The results of this study in a Hawaiian stream support the prediction that nutrient enrichment will enhance algal productivity when adequate light is available (Lowe et al., 1986; Borchardt, 1996). This finding has implications for riparian management in Hawaii. Most lower-elevation Hawaiian streams have been altered by both canopy removal and increased nutrient input (Timbol & Maciolek, 1978; Archer, 1982; HCPSU, 1990), making algal blooms more likely (Mosisch et al., 2001). Native Hawaiian stream fish primarily consume benthic algae, and different species are adapted to graze algae with different growth habits (Julius, 2007); the formation of large filamentous algal blooms might be detrimental to these fish species.

This study also suggests that assemblage composition of diatoms in Waihee Stream may change with nutrient enrichment and canopy removal, although further study is needed in other Hawaiian streams to determine broader patterns and detailed relationships. Diatoms are routinely sampled in indices of biotic integrity elsewhere (e.g., Kelly et al., 1998; Stoermer & Smol, 2000). In addition, in Hawaii, high silicate levels in stream water derived from the volcanic soils (Smith et al., 1981) and dense shade in natural settings may favor diatoms over other algal groups, such as green or blue-green algae. Therefore, diatom assemblages may be appropriate indicators in Hawaiian streams, and potentially other Pacific island streams.
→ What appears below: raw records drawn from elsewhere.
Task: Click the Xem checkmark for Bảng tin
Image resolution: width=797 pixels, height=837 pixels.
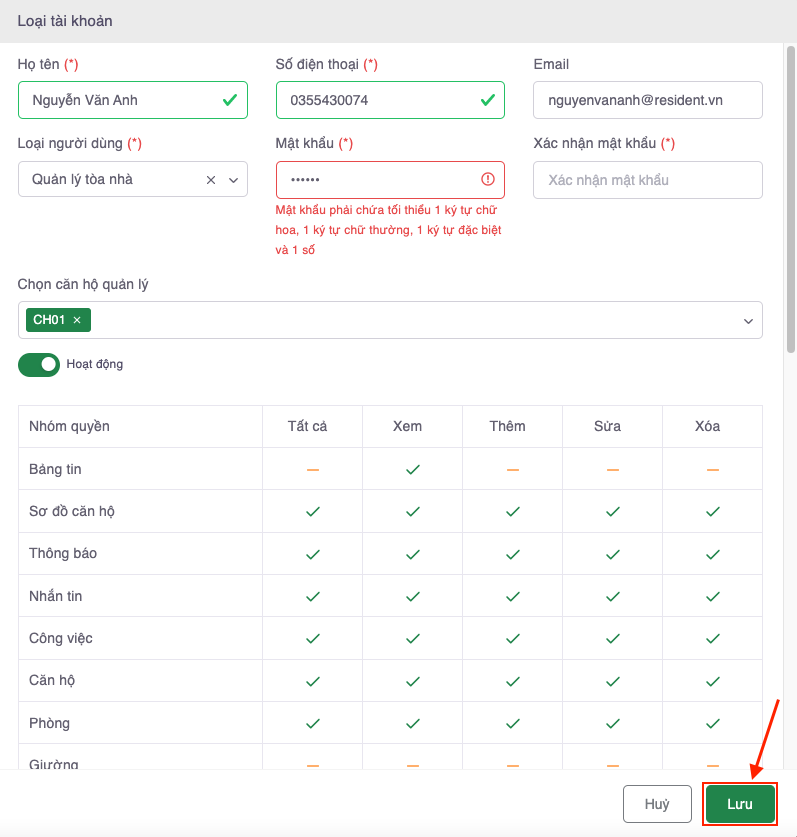Action: (412, 469)
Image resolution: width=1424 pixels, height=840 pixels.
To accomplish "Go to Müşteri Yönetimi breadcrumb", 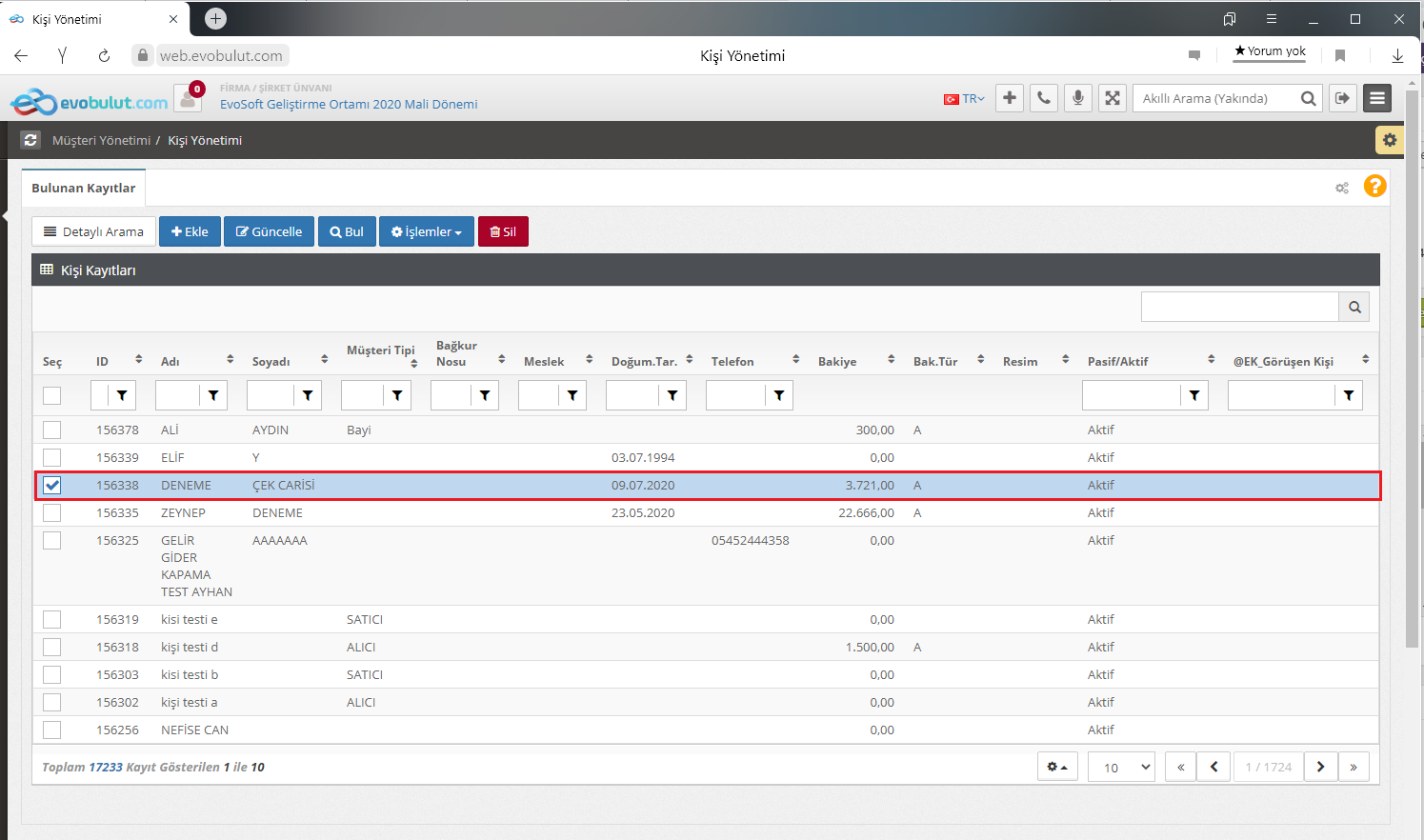I will [101, 140].
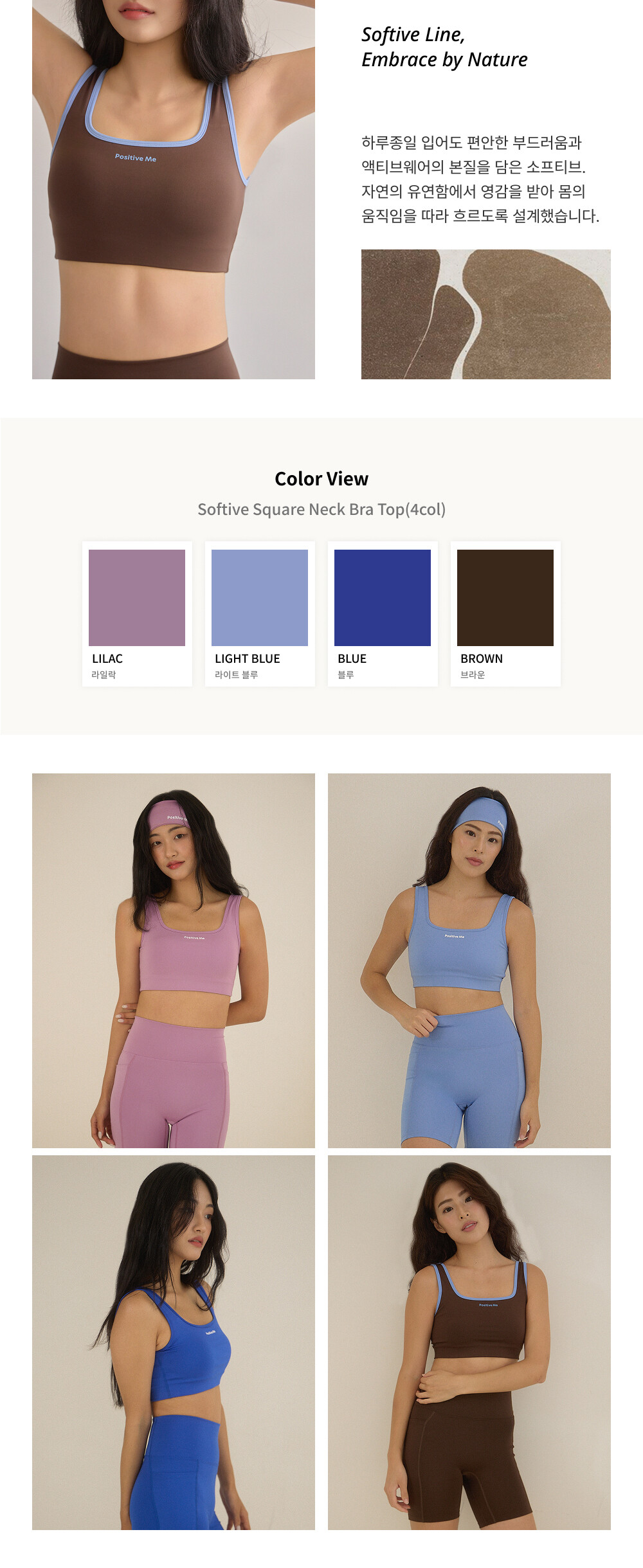Open the royal blue outfit model photo
Screen dimensions: 643x1568
click(174, 1342)
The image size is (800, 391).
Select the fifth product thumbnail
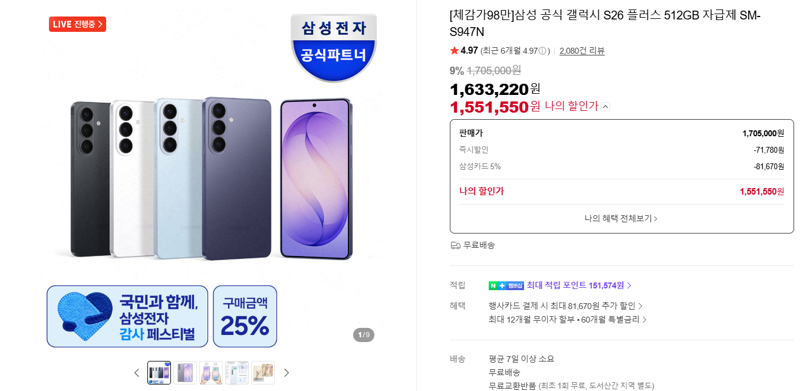(x=263, y=373)
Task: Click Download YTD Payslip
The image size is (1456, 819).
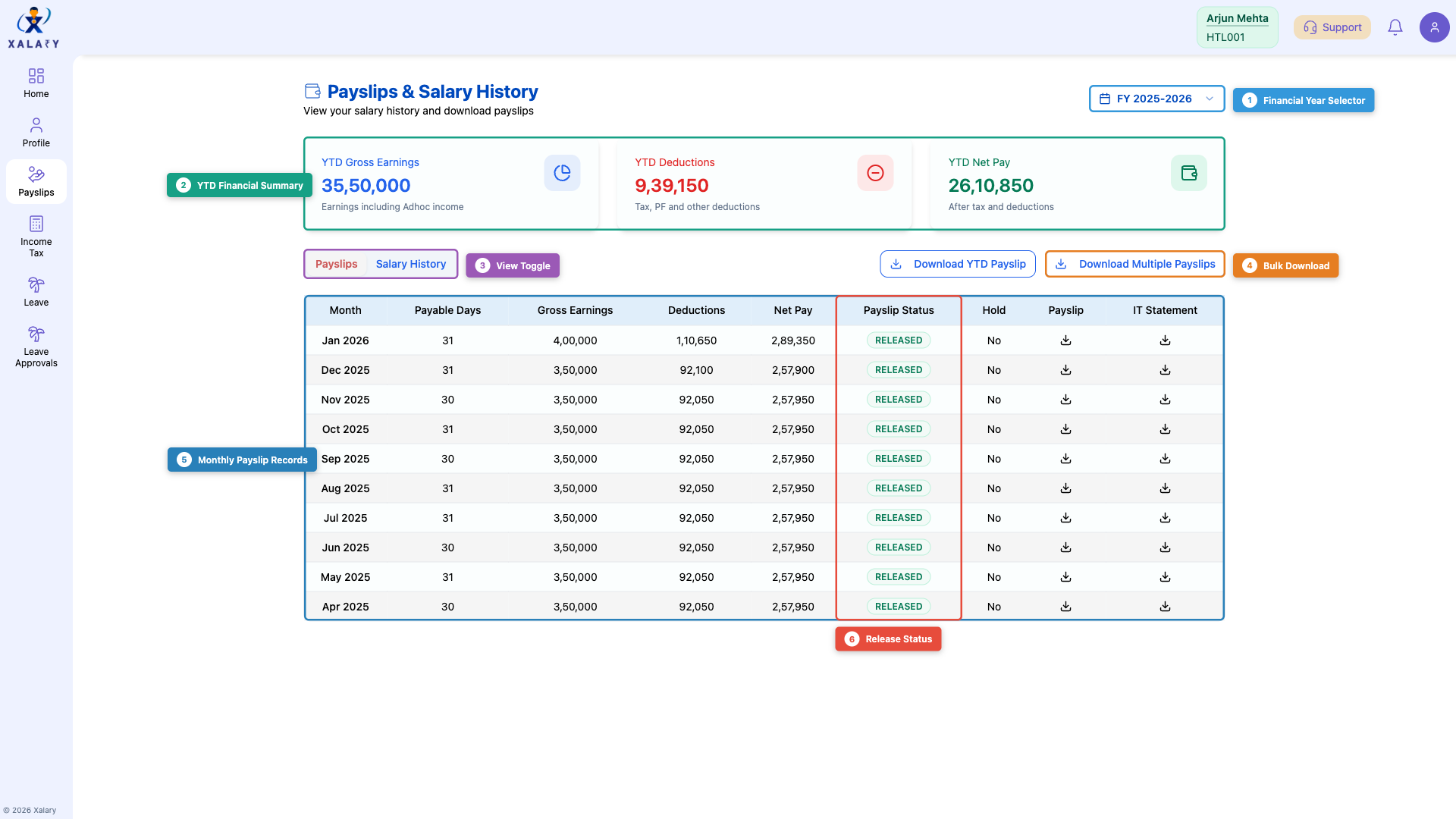Action: click(958, 264)

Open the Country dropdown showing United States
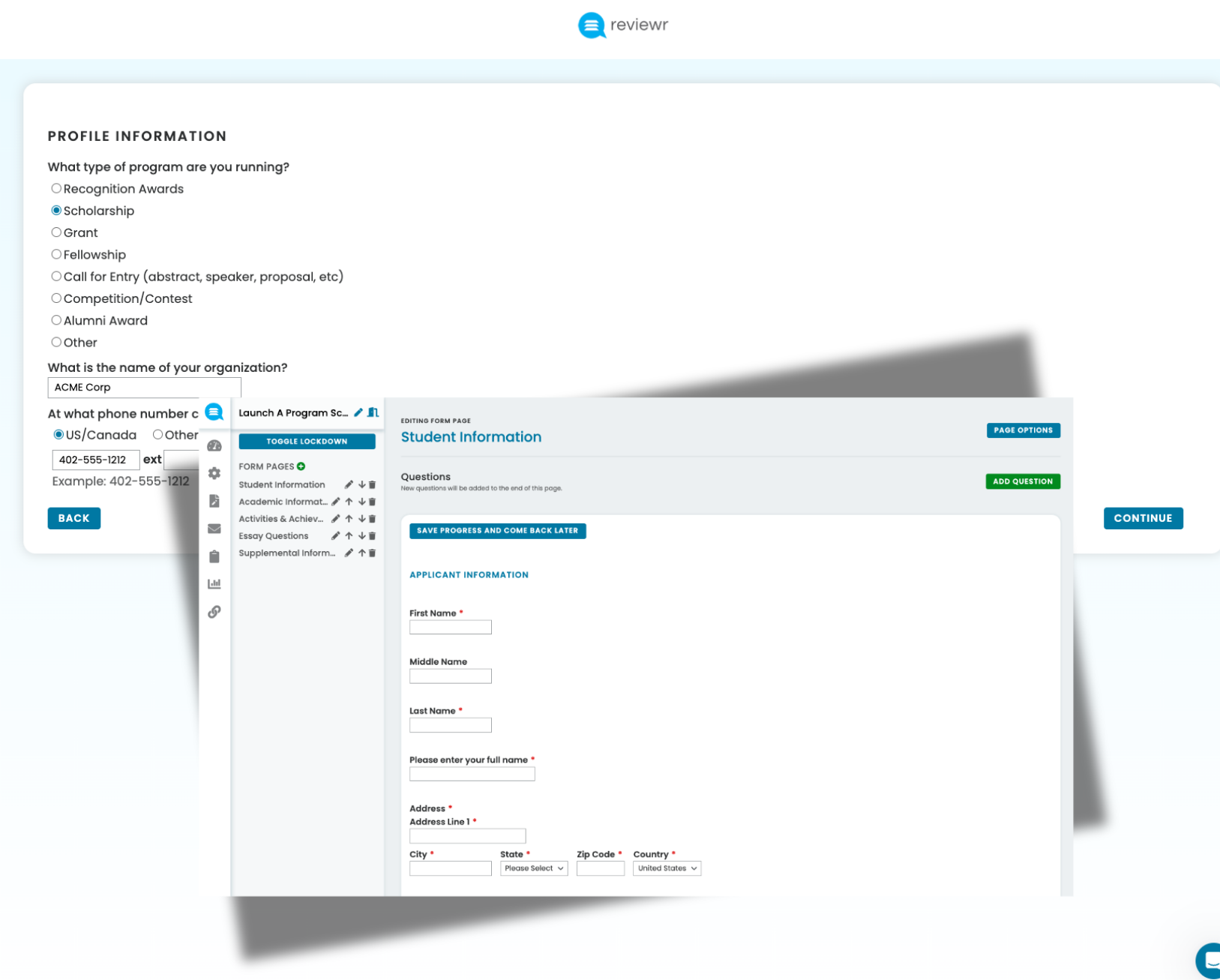666,868
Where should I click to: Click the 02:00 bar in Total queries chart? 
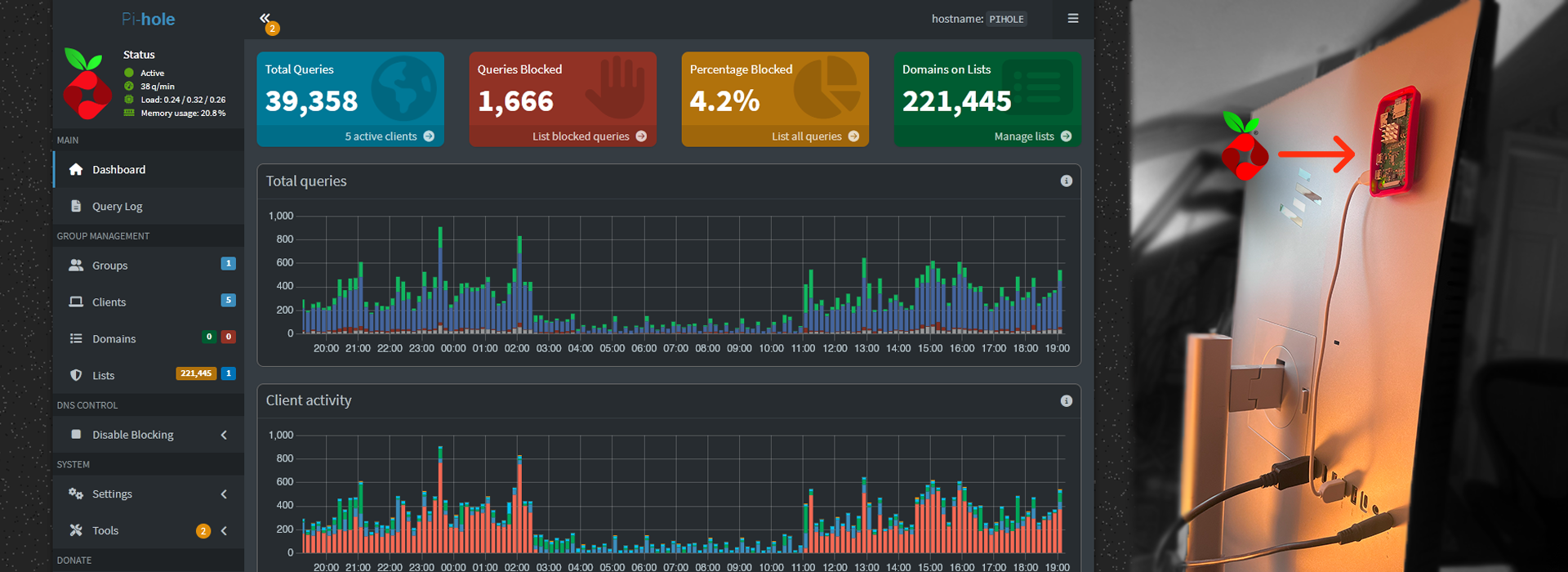coord(519,286)
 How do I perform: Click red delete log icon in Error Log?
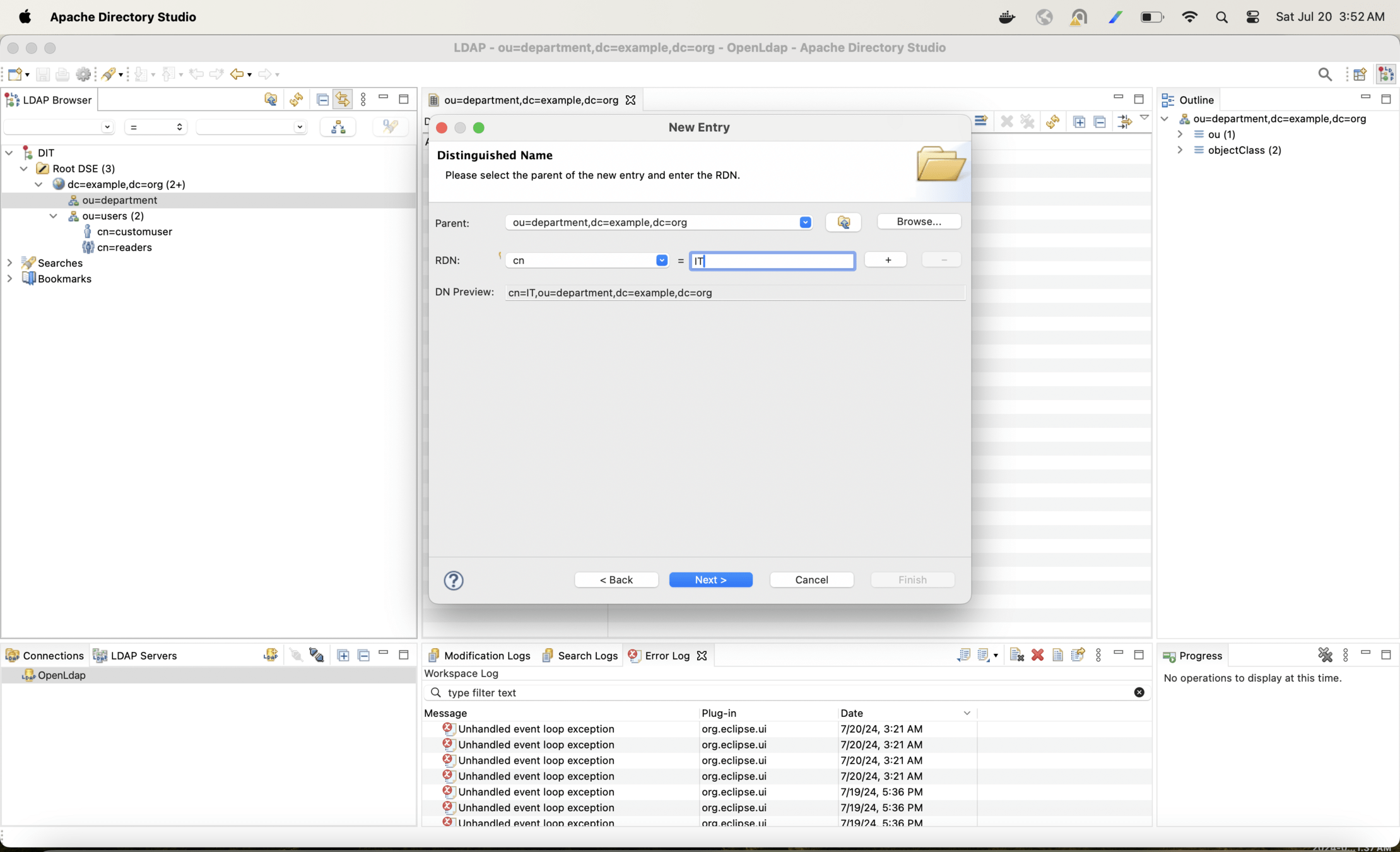pyautogui.click(x=1037, y=655)
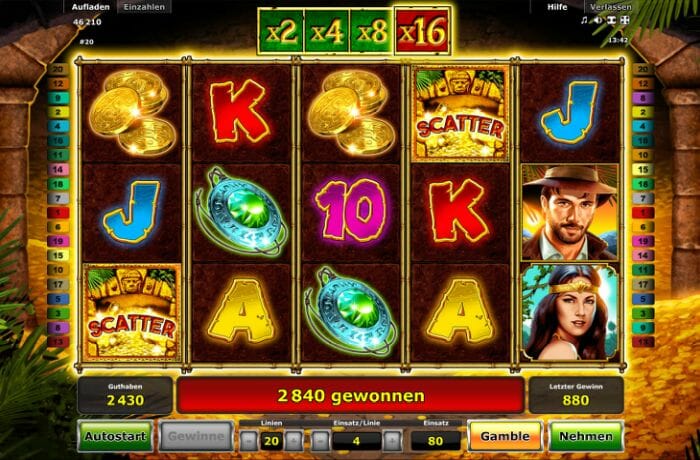Open the Hilfe menu
Image resolution: width=700 pixels, height=460 pixels.
coord(557,7)
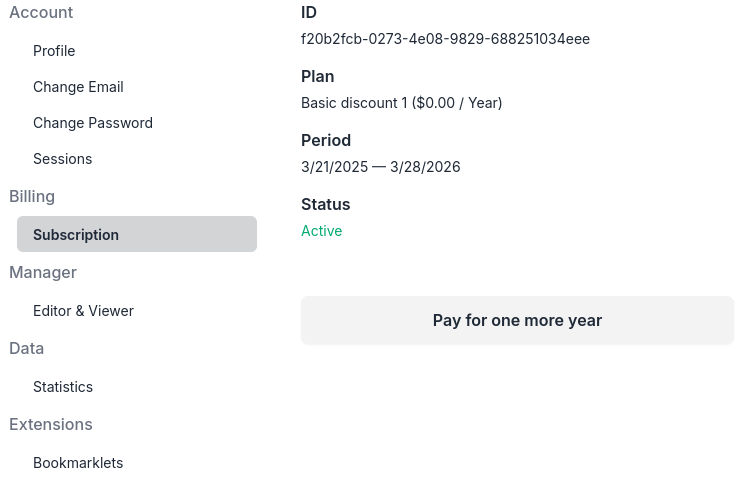Click the Billing section heading
747x488 pixels.
[x=32, y=197]
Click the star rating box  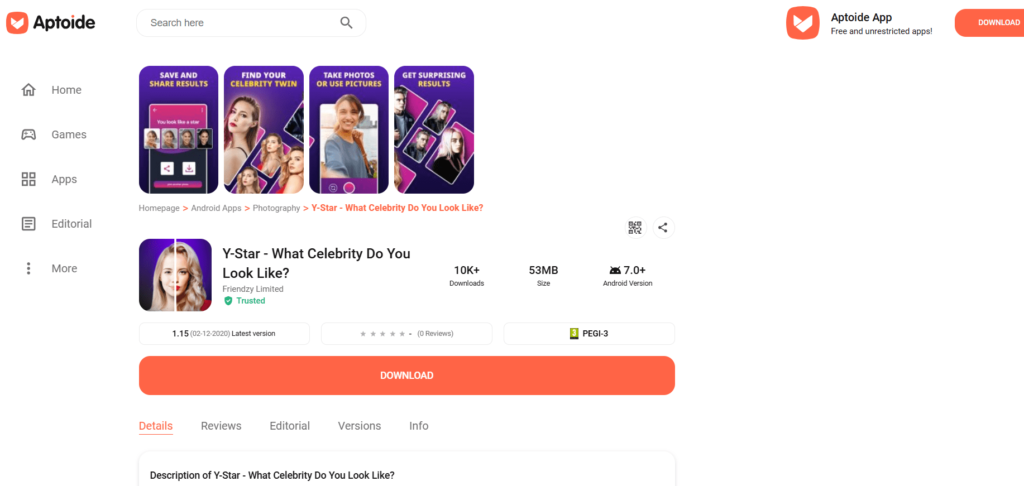tap(406, 333)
Based upon this study, the use of algae in Hawaii for water quality monitoring is likely to be a fruitful area for further research. Algae are ideally suited for use as water quality indicators because of their lack of motility, large number of species, and rapid response to changes in stream quality as primary producers (Lowe & Pan, 1996), and they can serve as a useful complement to surveys of vertebrate or invertebrate biotic surveys of water quality. In Hawaii, a diatom index could be used to supplement the state’s two stream assessment protocols: the Hawaii Stream Visual Assessment Protocol (NRCS, 2001) and the Hawaii Stream Bioassessment Protocol (Kido, 2002), neither of which makes use of algae as biotic indicators. One important consideration if this approach is to be considered is that reference materials for diatom identification for Hawaii are somewhat scattered (e.g., Sherwood, 2004a, b). A lack of a comprehensive guide to species identification in Hawaii might make the task of identification more challenging than is the case in other areas (Round, 1991) and require a greater level of expertise with these taxa than might be the case for assessments with invertebrate taxa. Future study should investigate which species in particular have most utility as water quality indicators, as well as which species are likely to be found in specific stream habitats.